Given data:

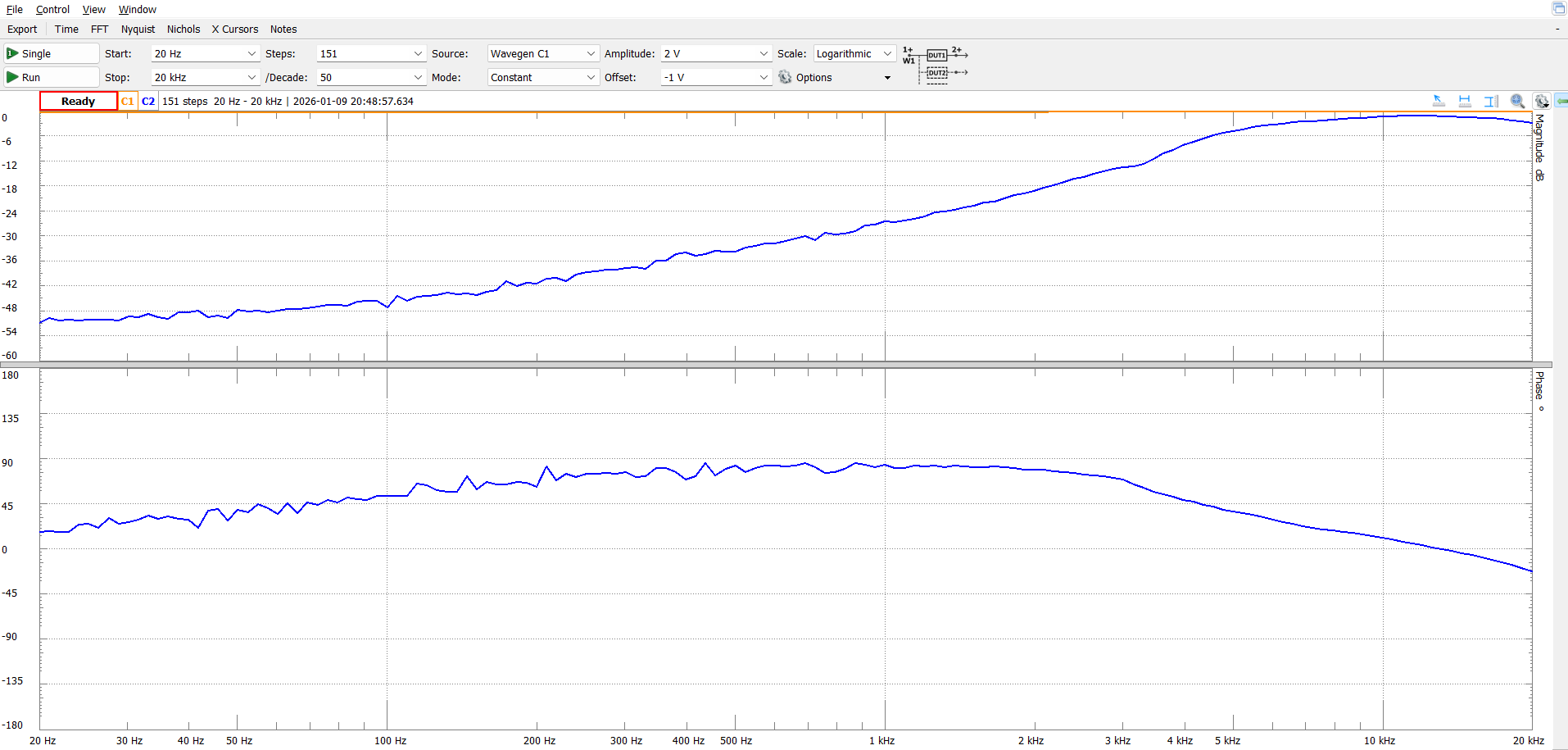Toggle channel C1 trace
The height and width of the screenshot is (750, 1568).
pos(127,102)
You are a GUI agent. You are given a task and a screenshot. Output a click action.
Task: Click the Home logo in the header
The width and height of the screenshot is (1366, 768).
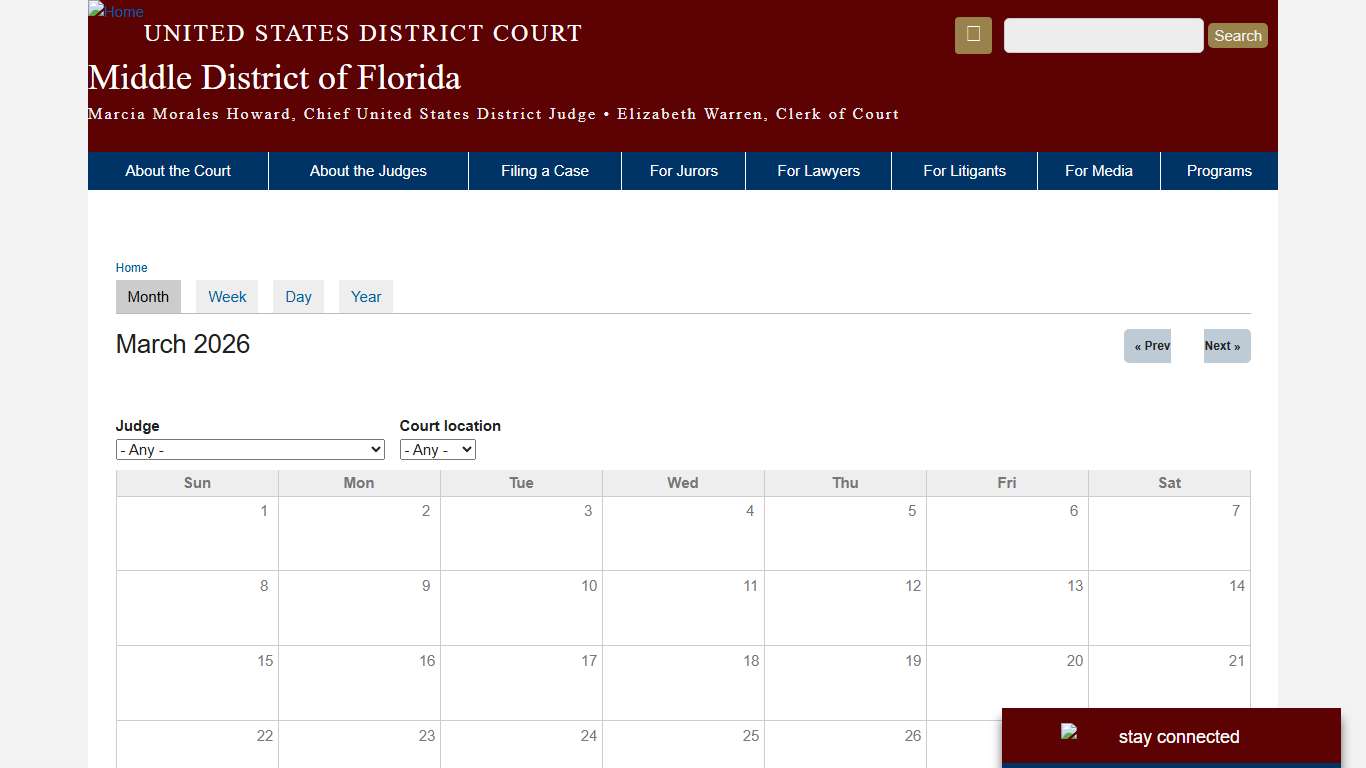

Task statement: Each line from the one holding "You are a GUI" through the final line of the data needs to be transcribed exactly. Include both ends, skip the pictures, and add nothing.

Result for this exercise:
You are a GUI agent. You are given a task and a screenshot. Output a click action.
Task: Click the Home logo in the header
The width and height of the screenshot is (1366, 768).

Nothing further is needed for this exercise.